What we do is amazing. The science behind our saves, coupled with our training and passion, make medicine all but miraculous. I am proud of what I know, proud of what I do. I am so impressed with my colleagues, and I am often awestruck by scientists and engineers, without whom we would be apes poking bodies with sticks (good-looking apes in scrubs, mind you).
At the end of our lives, we can look back at the gifts we gave to the sick and injured and see that they far outweigh our mistakes, losses, and failures. But we have limits, for all our modern innovations. We can ask and answer a constellation of questions, and we can fix untold problems. But some questions defy us; some problems leave us shaking our heads.
Suffering remains, and we can't answer why in spite of our pride in science and our common dismissal of all that is unscientific. Who knows this better than those of us who have dedicated ourselves to emergency care?
Men and women, boys and girls, still suffer horrible injuries and have cardiac arrests and fatal pulmonary emboli. They still die at the scene of car crashes. They still develop mental illness and kill themselves. Addiction still separates families and leaves parents weeping for children, lost from life or lost in the jungle of drugs and desperate lives.
Even the healthiest men and women will, at some point pass away from this life. Knowing this does nothing to ease the pain of loss. The most ancient husband or wife still shudders and weeps with the loss of a spouse the way a newlywed would, perhaps more bitterly, knowing love more deeply at 85 than they did at 25. Yet, for all our scientific wonders, we can't say what lies beyond this life.
There are just questions we can't answer and things we can't fix. It is likely that our science, however wondrous, will never have that capacity.
We know it. It's why we cry after failed resuscitations and why we call our children when they travel, frantic to know they have arrived.
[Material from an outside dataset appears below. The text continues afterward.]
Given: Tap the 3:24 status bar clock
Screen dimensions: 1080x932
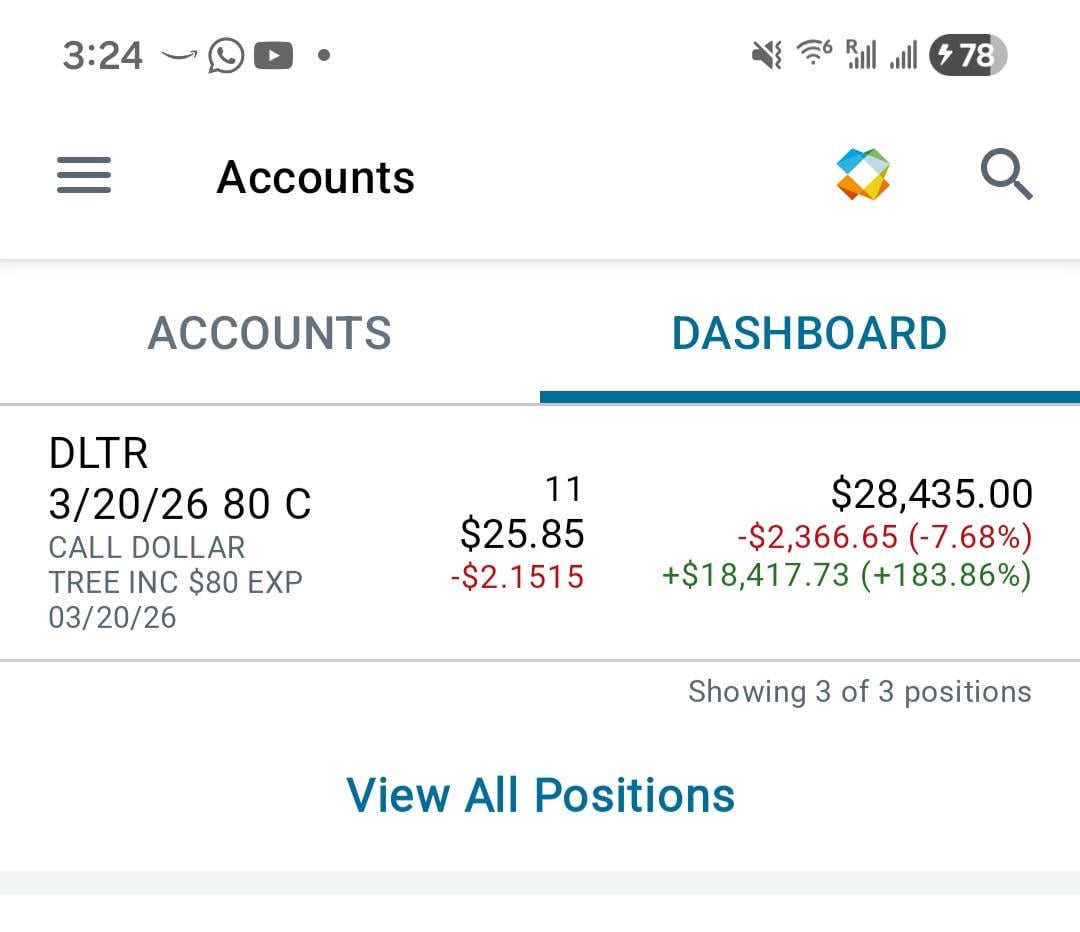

It's why every EMS tone terrifies the parents of teens and every scan of a loved one is terrifying to those of us in medicine. We can't control the troubles of this life nearly as much as we think.
Mankind has always known this. Ancient physicians, as limited as they were, did their best and wanted more. They saw the dangers of this life and their own incapacity with what was likely more immediacy than we do. Sick, injured humans have always known the fear of loss, the questions of suffering, the pain of death.
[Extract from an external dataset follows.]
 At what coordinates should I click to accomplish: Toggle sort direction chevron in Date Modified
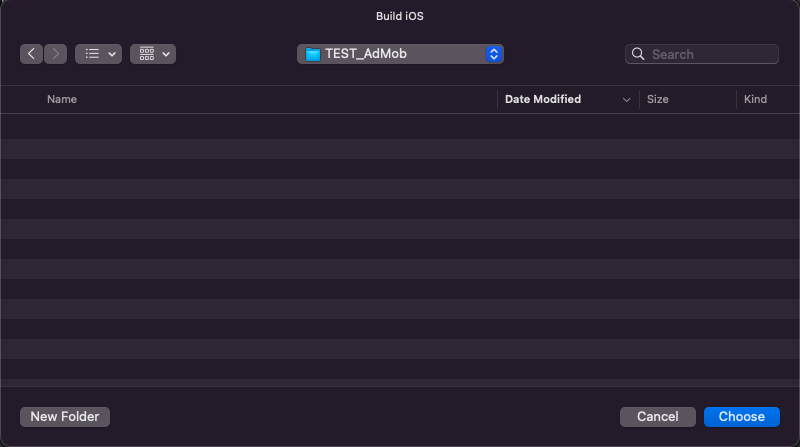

Into this vale of tears we proceed every shift. This is why I often tell young physicians that they should read and understand more than medicine. I favor religious faith, but they must have a philosophy of some kind. Or they should read great novels, stories, and poetry or reach into the depths of music for some kind of solace in this mess of the unknown.
For me, Christmas offers hope to the hopeless and answers to the hardest of questions. Some of us believe its message with all our broken hearts, but even those who find it a charming myth can surely see beauty in the story Jesus suffering with men and women and rescuing them.
The pain of this life is enormous. We try so hard, but we can do only so much. The manger in Bethlehem is, if nothing else, a beautiful story to remind us that just maybe there is healing for the wounds that lie beyond our science. Perhaps the very dream that there is meaning, that there is hope, is a suggestion that there is more here than meets the eye.